Admittedly the unyielding ride means you can never forget what type of car you're in, but while the tuned suspension is very firm, it's brilliant at taking the edge off sharp bumps. There are no sudden jolts and the super-stiff frame not only ensures taught handling, but keeps road noise at bay. The Honda's 72bD meter reading at 70mph was the same as in both the Megane and Focus. And then there's the handling - it's sublime. The steering is perfectly weighted and although its not the last word in feedback, the chassis is incredibly communicative. The honed controls all work in harmony and no rival holds a line in corners as tenaciously or has such fabulous traction. So no matter what you're journey, the Civic is addicitive.
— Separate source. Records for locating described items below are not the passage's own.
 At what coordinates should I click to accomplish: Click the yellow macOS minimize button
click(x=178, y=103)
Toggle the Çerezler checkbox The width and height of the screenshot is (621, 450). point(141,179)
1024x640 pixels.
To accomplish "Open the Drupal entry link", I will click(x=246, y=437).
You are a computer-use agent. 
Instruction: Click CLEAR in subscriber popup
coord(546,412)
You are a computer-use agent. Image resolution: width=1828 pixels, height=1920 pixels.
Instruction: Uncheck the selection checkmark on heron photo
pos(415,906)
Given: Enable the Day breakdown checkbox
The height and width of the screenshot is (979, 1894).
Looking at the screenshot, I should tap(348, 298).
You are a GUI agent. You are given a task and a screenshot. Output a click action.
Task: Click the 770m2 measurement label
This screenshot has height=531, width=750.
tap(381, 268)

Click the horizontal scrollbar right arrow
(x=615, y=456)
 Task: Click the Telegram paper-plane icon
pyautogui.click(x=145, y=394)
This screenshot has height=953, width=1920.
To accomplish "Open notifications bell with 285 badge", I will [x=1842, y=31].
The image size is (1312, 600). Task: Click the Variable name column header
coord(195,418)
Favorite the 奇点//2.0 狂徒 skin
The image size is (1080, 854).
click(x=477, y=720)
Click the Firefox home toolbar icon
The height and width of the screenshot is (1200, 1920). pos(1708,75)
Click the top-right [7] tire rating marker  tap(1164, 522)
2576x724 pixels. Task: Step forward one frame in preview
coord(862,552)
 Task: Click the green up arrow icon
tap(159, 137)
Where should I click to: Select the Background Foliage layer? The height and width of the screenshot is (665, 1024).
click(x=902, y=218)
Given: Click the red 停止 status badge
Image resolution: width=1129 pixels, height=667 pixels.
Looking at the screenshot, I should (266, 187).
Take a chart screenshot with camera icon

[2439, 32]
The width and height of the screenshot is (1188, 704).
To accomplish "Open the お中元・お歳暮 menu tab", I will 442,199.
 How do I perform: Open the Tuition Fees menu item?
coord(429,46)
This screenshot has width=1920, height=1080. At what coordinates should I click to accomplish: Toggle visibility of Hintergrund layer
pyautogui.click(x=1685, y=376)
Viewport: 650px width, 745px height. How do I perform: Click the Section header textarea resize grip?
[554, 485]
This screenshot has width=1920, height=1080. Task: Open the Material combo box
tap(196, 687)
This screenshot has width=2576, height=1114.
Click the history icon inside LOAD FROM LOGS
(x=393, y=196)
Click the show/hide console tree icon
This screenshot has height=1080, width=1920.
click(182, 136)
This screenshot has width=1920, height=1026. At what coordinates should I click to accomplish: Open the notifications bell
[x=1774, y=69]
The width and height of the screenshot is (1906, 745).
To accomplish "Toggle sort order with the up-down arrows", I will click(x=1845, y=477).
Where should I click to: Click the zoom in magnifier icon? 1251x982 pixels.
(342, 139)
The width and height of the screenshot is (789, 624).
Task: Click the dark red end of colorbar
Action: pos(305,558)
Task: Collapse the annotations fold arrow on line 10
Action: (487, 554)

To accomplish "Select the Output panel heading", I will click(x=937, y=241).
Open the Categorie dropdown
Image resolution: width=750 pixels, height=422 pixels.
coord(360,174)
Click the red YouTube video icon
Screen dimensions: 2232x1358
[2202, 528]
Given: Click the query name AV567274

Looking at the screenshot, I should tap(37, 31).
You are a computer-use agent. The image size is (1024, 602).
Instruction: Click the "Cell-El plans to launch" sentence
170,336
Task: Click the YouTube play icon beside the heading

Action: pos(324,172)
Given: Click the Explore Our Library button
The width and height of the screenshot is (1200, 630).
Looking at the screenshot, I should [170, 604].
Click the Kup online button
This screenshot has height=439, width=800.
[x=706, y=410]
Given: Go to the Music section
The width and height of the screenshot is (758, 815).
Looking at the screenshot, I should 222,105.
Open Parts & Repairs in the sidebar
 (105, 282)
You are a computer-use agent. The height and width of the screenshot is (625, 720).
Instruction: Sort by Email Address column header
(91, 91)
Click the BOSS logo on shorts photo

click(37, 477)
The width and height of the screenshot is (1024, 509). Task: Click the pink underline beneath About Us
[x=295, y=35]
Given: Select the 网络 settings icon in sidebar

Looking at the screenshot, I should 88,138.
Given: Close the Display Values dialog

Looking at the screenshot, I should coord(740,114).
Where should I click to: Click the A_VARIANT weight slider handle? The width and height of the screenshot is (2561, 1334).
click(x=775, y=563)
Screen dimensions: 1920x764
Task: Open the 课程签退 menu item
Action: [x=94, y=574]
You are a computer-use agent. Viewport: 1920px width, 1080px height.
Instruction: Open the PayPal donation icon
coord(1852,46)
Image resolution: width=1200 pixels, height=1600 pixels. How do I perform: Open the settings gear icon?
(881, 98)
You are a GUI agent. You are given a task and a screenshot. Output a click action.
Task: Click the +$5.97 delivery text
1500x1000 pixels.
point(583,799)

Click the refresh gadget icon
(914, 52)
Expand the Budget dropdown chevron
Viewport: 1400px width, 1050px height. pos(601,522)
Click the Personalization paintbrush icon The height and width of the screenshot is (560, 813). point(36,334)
Lowered by 15mm and with a 20mm wider rear track than the five-door, the Civic is dynamite on the road. Taut, positive and well balanced without being uncomfortable, its involving as well as easy to live with.
A radical move away from convention, the Type-R's cockpit urges you to get in and drive. The seating position is superb but we wish the multi-function steering wheel's rim had a better shape and higher quality leather trim.
Hona has kept to it's word - the 2.0-litre retains it's high rev purity and crisp responses, but a meatier mid-range means it no longer has to be pushed to get meaningful acceleration. It's also docile and friendly at low speeds.
What's less appealing is the 11.8 metre turning circle, which makes getting in and out of tight spots tricky. Still, the direct steering only has little over two turns between locks.
The type-R's impressive performance hasn't come at the expense of practicality. We have already praised the standard Civics versatile seat mechanism, and the brilliant flip up, fold flat setup is just as flexible in the flagship model.
Mini cooper S (1.6L 175bhp: 0-60 6.7secs)
Renault-sport Megane R230 (2.0L turbo 230bhp: 0-60 6.5 secs)
Ford Focus ST2 (2.5L turbo 222bhp: 0-60 7.0secs)
Honda has fulfilled its promises. The Civic Type-R is more easy going than it's predecessor, yet retains its sizzling driving experience. In fact the newcomer is better to drive not only than the outgoing machine, but also than every other car here. It wins this test by some distance. The genius of the Honda is that everything on it has been honed until it worked in perfect harmony. No single aspect of the hatch, from the engine to the suspension, dominates the others. Plus the pricing is competitive. Our runner up is the Mini Cooper S. It's zest for life is backed up by a superb turbo engine and truly talented chassis. sneaking into third spot is the Focus ST which, despite a laid back approach, remains highly rewarding. That leaves the revitalised Megane R230 in fourth. It's good in isolation, but couldn't match what we predict may well be the best car of its generation.
1) Honda Civic Type-R GT
The Type-R is a big hot hatch that drives like a small one. It matches the clios energy (197), yet is desireable, easy to live with and has a sublime engine.
2) Mini Cooper S
Hardcore fans shouldn't dismiss the Mini as a town car. It's a superb entertainer and a great investment, even if standard kit is miserly.
3) Ford Focus st-2
The big-hearted ST goes hard, sounds brilliant and loves to corner. It's more relaxing than the Civic, but doesn't have the Type-R's all round talents.
4) Renault Megane R230
It's the newest Renault hot hatch, but not the best. While the R230 is involving and grippy, it's simply not as precise and it's rivals here.